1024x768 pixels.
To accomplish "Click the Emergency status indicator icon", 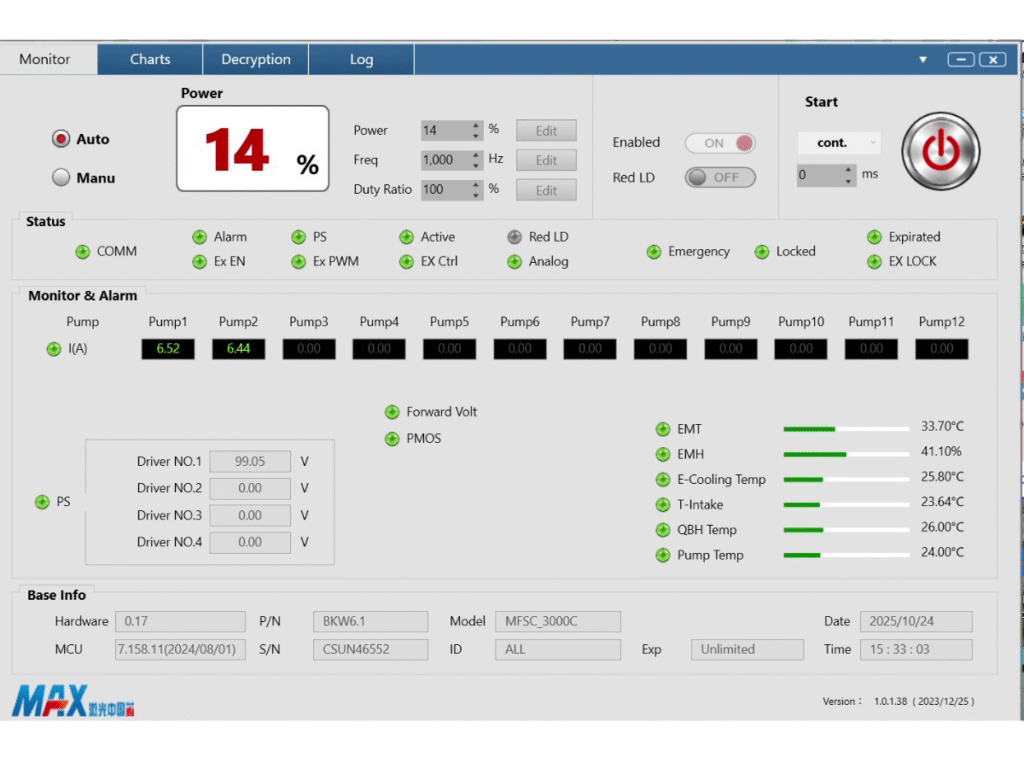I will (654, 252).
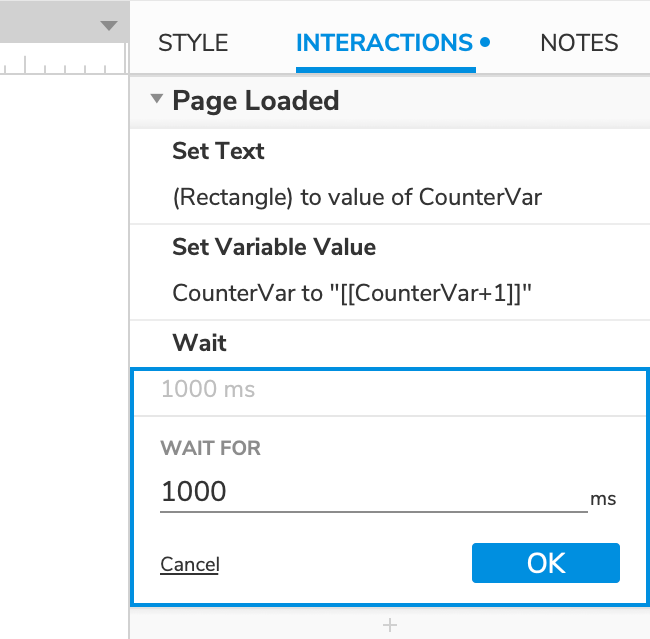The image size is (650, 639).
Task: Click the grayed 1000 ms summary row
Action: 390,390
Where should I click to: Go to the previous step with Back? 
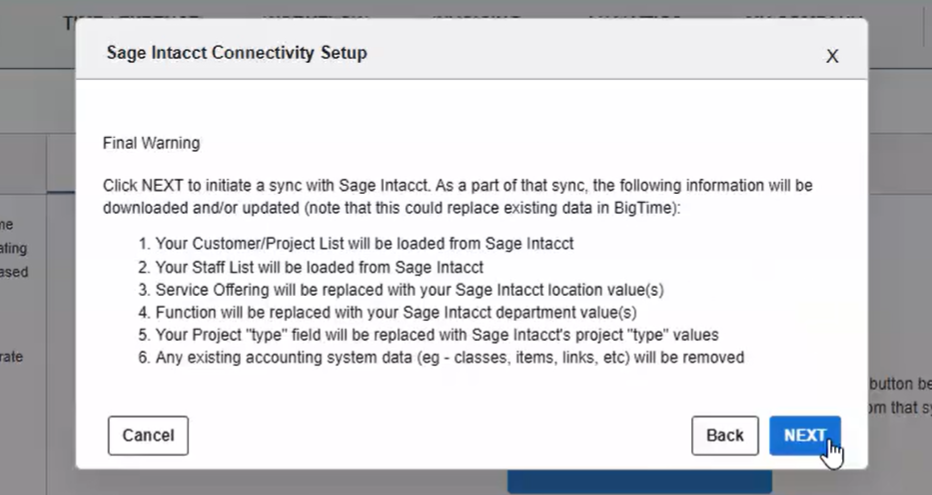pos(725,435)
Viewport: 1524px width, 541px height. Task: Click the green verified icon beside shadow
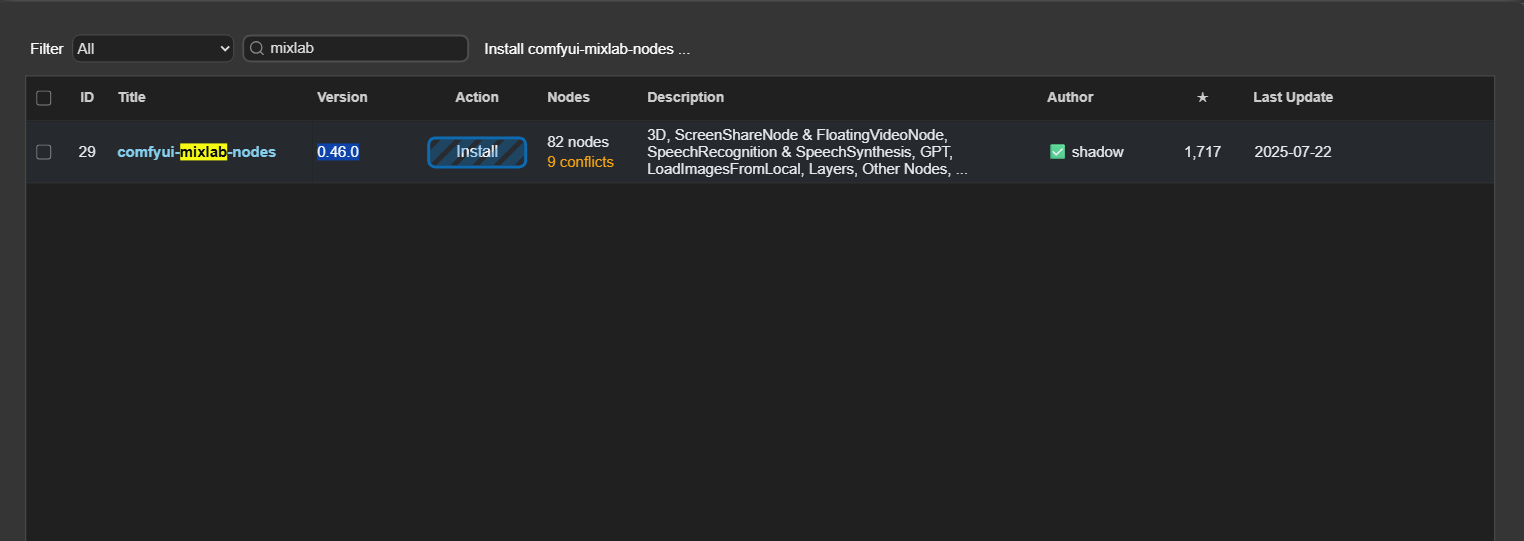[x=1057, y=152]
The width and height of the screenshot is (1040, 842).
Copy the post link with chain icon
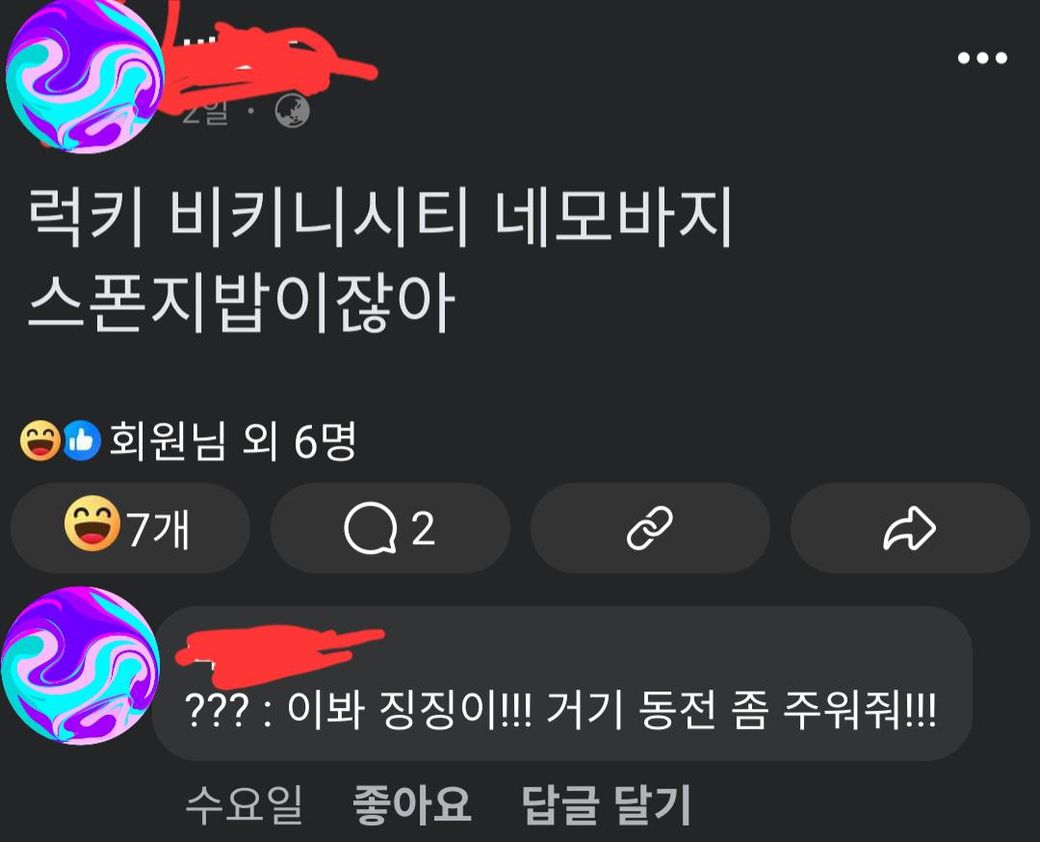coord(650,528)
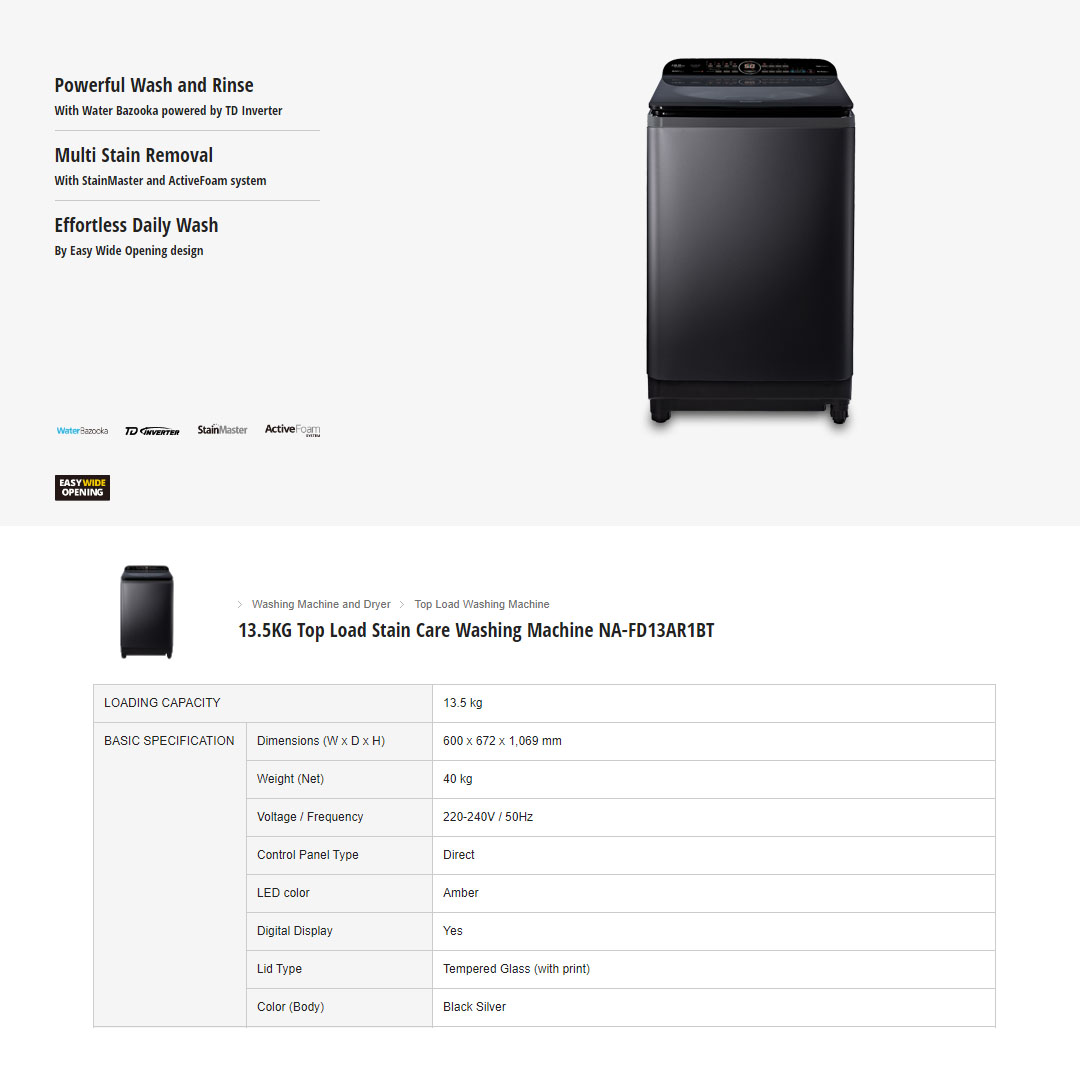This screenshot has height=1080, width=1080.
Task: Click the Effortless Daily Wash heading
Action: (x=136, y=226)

┄┄┄┄┄┄┄┄┄┄

* [Instructions for the task]:
Could you restate exactly the lines from the line containing "Where should I" through the end of the listing, both ends included and nothing else, leaving the images out?

* [Result of this task]:
Where should I click to: Go to the previous step with Back? 
pos(725,435)
Viewport: 1524px width, 541px height. Task: Click the green verified icon beside shadow
[x=1057, y=152]
The width and height of the screenshot is (1040, 842).
Copy the post link with chain icon
coord(650,528)
This screenshot has height=1080, width=1080.
Task: Click the Effortless Daily Wash heading
Action: (x=136, y=226)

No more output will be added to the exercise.